• [Tasks to carry out]:
- 1) In the excerpt about the writer's email commitment and visits with Mom, what is the episode number of the conversation with Karen Costa?
- 2) Reproduce the excerpt about the writer's email commitment and visits with Mom from "Speaking of playlists, I've" up to and including "her sister, Judy.".

• [Selected text]:
====
As I prepare to live into this commitment (once again, as I have failed at this in the past), I will revisit Robert Talbert's Grand Unified Theory of Academic Email: Fixing the Missing Piece of the Clarify Process, as he helps those of us who may have a tendency to over-function to ask ourselves if whatever may have bubbled up in our email is actually ours to do something with… I would probably do well to re-listen to Brené Brown's Unlocking Us Podcast Episode: On Anxiety, Calm, and Over-/Under-Functioning. And Karen Costa's conversation with me on Episode 505: How Role Clarity and Boundaries Can Help Us Thrive.

Rinse and repeat. I feel a playlist coming on…

Continue: Finding Times to Go to Jazzercise with My Mom

Speaking of playlists, I've been having a bunch of opportunities to find great workout music, since I've been driving to Oceanside a number of times each week during this holiday break. If you've been listening to Teaching in Higher Ed for more than a couple of years, you may have “met” my Mom back on Episode 462: Teaching Lessons I Learned From Mom. During the episode, I read her a column I wrote for EdSurge about her: Teaching Lessons I Learned from Mom and then reflected with my mom on the death of her sister, Judy.
====
• [Supplied records]:
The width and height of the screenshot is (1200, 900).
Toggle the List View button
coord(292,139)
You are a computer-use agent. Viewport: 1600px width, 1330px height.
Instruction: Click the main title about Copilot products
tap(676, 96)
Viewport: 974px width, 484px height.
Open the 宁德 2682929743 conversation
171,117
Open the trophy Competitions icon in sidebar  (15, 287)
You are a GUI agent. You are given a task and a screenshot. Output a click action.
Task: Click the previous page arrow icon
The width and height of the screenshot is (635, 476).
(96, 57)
====
• [Task-by-task answers]:
- 1) Episode 505.

- 2)
Speaking of playlists, I've been having a bunch of opportunities to find great workout music, since I've been driving to Oceanside a number of times each week during this holiday break. If you've been listening to Teaching in Higher Ed for more than a couple of years, you may have “met” my Mom back on Episode 462: Teaching Lessons I Learned From Mom. During the episode, I read her a column I wrote for EdSurge about her: Teaching Lessons I Learned from Mom and then reflected with my mom on the death of her sister, Judy.